Clarification relevant to wildcard query

I’m aware of both OpenSearch and Elasticsearch best practices specific to wildcard queries (e.g. these are expensive queries, avoid beginning patterns with * or ?, etc.) However, until I inadvertently submitted a wildcard query on a text field today, it was my understanding that wildcard queries would ONLY work with fields mapped as either keyword or wildcard and generate an error when query against fields mapped as text fields.

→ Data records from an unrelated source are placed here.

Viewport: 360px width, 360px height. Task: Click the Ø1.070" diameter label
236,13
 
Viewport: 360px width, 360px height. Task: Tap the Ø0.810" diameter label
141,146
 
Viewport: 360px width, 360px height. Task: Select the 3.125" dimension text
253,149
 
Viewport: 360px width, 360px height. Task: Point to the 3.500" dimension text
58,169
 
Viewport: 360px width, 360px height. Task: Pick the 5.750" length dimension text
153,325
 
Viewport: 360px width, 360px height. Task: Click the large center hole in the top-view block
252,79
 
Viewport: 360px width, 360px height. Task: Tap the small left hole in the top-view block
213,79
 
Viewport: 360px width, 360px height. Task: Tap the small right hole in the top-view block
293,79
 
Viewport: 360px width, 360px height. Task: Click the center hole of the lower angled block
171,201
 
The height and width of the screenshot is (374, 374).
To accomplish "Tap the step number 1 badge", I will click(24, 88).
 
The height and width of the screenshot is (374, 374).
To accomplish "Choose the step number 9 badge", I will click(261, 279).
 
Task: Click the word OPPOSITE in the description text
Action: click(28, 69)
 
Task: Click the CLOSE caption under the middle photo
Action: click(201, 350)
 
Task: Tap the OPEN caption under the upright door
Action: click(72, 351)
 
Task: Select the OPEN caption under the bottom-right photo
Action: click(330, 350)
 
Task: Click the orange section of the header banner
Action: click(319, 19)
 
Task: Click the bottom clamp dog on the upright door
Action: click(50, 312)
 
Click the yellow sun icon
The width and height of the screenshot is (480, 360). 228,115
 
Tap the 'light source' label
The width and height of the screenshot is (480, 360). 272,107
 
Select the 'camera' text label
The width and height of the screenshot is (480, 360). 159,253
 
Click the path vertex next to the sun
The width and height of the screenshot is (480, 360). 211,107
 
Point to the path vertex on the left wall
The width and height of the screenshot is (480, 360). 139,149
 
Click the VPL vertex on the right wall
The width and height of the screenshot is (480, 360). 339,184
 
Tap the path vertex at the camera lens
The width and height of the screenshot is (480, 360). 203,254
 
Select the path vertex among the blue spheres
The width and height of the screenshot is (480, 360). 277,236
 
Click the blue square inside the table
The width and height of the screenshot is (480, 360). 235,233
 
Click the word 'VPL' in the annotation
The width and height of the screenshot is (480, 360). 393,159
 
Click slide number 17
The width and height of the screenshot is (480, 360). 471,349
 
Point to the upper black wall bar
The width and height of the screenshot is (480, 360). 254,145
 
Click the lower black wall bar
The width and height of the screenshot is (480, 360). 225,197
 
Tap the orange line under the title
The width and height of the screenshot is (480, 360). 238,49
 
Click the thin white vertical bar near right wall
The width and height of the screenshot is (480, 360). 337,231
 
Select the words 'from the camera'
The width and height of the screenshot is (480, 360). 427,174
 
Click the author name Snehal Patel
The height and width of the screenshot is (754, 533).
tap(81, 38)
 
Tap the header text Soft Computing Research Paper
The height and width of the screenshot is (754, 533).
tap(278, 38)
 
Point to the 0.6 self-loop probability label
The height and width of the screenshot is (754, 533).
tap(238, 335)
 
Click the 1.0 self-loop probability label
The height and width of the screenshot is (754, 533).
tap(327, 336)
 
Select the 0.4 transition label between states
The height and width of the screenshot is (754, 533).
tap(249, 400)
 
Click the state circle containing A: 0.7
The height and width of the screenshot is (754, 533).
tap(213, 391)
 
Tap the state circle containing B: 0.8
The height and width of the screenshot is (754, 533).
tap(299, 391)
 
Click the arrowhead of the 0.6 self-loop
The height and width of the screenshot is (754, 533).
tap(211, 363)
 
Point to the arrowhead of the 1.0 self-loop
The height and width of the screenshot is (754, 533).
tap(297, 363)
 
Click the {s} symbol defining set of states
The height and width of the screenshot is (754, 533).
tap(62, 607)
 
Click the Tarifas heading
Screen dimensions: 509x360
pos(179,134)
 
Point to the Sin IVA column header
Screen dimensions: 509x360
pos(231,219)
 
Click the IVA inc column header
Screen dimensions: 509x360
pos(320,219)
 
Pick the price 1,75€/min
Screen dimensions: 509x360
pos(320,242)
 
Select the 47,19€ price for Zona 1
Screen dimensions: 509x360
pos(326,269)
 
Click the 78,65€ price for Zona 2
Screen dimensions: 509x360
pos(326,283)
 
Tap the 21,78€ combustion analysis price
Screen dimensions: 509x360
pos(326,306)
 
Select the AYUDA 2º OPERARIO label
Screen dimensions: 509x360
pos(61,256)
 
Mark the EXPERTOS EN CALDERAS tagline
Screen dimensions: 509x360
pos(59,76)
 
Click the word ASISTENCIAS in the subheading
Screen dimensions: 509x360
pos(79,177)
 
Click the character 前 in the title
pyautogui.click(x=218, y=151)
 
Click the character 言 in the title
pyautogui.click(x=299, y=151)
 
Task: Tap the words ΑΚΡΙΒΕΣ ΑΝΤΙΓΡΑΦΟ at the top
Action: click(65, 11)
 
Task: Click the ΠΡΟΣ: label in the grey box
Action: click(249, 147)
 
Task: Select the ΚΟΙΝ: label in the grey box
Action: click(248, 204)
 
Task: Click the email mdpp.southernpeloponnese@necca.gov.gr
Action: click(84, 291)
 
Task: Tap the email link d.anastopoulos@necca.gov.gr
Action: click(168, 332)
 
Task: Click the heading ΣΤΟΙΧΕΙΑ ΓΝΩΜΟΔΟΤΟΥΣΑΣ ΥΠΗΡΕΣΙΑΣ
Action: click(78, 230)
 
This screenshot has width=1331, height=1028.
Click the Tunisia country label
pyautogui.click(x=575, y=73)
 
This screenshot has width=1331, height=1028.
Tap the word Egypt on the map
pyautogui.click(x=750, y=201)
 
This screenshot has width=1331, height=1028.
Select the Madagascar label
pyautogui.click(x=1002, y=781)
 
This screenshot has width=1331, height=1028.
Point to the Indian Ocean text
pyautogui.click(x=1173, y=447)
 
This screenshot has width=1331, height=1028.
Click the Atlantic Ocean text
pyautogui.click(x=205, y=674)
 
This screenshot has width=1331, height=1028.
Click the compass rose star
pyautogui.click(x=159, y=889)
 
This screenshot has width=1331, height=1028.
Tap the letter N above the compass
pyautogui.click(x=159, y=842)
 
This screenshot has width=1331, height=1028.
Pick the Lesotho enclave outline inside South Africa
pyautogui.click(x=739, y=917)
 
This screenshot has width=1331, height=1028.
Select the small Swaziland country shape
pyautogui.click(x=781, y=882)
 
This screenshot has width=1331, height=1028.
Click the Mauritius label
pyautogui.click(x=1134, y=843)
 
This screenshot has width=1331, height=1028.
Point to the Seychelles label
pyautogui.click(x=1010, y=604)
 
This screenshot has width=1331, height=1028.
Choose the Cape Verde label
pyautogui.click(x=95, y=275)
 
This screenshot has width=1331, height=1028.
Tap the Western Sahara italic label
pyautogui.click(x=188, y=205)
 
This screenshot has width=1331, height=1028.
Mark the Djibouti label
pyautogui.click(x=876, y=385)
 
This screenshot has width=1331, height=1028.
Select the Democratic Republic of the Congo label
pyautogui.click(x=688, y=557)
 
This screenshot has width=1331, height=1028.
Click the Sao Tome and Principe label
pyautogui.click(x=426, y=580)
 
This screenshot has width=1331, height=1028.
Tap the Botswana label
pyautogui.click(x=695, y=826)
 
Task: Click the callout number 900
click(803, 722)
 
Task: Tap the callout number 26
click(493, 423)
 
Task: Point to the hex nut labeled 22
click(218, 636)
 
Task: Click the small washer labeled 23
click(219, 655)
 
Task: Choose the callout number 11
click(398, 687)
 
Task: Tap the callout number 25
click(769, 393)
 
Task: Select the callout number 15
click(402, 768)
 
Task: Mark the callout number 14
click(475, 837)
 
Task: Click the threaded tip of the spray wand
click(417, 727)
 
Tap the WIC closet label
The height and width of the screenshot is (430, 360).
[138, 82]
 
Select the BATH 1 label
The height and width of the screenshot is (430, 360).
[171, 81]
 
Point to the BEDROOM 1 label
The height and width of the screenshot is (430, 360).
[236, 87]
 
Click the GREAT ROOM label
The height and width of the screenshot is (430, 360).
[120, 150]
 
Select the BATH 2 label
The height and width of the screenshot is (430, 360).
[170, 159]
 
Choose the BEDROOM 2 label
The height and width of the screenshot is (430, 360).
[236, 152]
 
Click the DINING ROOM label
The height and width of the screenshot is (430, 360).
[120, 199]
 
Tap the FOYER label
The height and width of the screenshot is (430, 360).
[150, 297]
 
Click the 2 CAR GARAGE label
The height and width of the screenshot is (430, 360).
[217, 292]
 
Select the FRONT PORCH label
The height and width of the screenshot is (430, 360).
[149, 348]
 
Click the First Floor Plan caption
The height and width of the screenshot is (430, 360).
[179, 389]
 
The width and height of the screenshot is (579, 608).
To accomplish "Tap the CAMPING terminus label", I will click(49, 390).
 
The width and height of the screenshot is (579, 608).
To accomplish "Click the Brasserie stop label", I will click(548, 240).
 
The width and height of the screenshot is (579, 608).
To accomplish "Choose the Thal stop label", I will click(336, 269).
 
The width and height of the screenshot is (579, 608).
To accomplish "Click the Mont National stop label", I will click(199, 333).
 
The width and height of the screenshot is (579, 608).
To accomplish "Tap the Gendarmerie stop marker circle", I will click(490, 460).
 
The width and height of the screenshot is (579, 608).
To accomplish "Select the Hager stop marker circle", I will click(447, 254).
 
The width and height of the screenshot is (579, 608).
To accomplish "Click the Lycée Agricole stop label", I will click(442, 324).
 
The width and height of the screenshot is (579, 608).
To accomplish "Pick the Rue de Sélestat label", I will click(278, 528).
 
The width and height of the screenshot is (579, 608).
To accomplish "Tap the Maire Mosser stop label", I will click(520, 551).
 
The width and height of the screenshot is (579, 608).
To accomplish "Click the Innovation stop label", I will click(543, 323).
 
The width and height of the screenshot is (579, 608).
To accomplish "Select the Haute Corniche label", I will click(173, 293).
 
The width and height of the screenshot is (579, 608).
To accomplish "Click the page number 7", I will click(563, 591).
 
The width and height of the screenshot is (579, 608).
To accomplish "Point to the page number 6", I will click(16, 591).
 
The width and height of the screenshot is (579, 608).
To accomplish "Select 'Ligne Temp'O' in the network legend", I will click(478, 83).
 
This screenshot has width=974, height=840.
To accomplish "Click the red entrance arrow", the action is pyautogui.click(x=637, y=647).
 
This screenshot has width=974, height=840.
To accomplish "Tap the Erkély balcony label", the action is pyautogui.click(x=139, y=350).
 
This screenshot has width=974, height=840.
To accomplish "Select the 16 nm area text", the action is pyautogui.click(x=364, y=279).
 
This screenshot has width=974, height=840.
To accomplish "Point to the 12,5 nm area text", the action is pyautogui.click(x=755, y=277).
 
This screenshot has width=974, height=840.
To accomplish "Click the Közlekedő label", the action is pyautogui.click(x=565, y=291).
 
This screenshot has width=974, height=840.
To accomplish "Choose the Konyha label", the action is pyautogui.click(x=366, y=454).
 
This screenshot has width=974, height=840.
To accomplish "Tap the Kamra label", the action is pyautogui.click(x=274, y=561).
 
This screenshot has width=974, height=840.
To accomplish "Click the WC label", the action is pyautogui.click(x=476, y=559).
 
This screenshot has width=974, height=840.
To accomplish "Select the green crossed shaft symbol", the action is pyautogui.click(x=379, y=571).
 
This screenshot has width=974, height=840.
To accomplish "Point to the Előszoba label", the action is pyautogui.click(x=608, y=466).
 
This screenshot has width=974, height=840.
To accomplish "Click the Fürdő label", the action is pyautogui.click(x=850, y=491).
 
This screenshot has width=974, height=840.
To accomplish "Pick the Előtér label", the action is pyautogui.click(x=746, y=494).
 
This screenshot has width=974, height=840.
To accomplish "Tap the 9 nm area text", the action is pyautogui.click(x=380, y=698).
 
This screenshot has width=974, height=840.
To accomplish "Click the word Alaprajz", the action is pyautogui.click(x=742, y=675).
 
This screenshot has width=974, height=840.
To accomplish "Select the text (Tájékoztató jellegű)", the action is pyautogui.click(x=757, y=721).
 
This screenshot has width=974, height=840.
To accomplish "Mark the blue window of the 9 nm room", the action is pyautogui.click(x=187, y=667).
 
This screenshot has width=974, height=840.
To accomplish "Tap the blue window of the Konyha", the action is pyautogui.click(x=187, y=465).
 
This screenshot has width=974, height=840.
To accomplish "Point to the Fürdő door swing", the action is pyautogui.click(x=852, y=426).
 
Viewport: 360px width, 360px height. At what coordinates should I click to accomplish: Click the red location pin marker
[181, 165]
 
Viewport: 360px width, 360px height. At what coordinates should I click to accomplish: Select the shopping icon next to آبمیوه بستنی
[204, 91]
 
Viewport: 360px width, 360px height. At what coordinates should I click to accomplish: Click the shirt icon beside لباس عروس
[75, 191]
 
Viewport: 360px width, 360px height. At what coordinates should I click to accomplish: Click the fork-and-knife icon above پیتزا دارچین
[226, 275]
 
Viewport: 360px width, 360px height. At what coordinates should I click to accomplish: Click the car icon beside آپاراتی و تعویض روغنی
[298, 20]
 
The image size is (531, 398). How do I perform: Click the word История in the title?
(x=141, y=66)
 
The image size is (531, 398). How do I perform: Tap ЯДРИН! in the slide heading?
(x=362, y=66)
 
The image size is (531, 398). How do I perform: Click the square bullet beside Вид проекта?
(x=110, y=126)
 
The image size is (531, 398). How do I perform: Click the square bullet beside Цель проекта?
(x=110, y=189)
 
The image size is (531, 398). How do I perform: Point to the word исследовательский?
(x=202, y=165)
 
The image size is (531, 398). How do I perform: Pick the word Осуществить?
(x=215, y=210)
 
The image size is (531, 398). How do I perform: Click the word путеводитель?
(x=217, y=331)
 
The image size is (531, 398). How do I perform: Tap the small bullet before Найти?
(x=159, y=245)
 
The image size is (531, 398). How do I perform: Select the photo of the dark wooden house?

I found that I was able to perform wildcard queries against fields mapped as text fields. I tested multiple variations and combinations of wildcard queries using * and ? wildcards in various positions. Search result sets yielded 100% accurate results.

I would appreciate clarification:

As the documentation refers to wildcard queries as term-level queries, should I AVOID using these queries with fields mapped as text fields? I have reviewed both OpenSearch and Elasticsearch documentation in-depth and cannot find any documentation that speaks to wildcard searches against fields mapped as text fields. I found a few Stack Overflow articles, but nothing that points back to official documentation on the subject.

I appreciate any clarifications you can provide.

Hi @maxfriz

Let’s assume the OpenSearch is running on localhost:9200.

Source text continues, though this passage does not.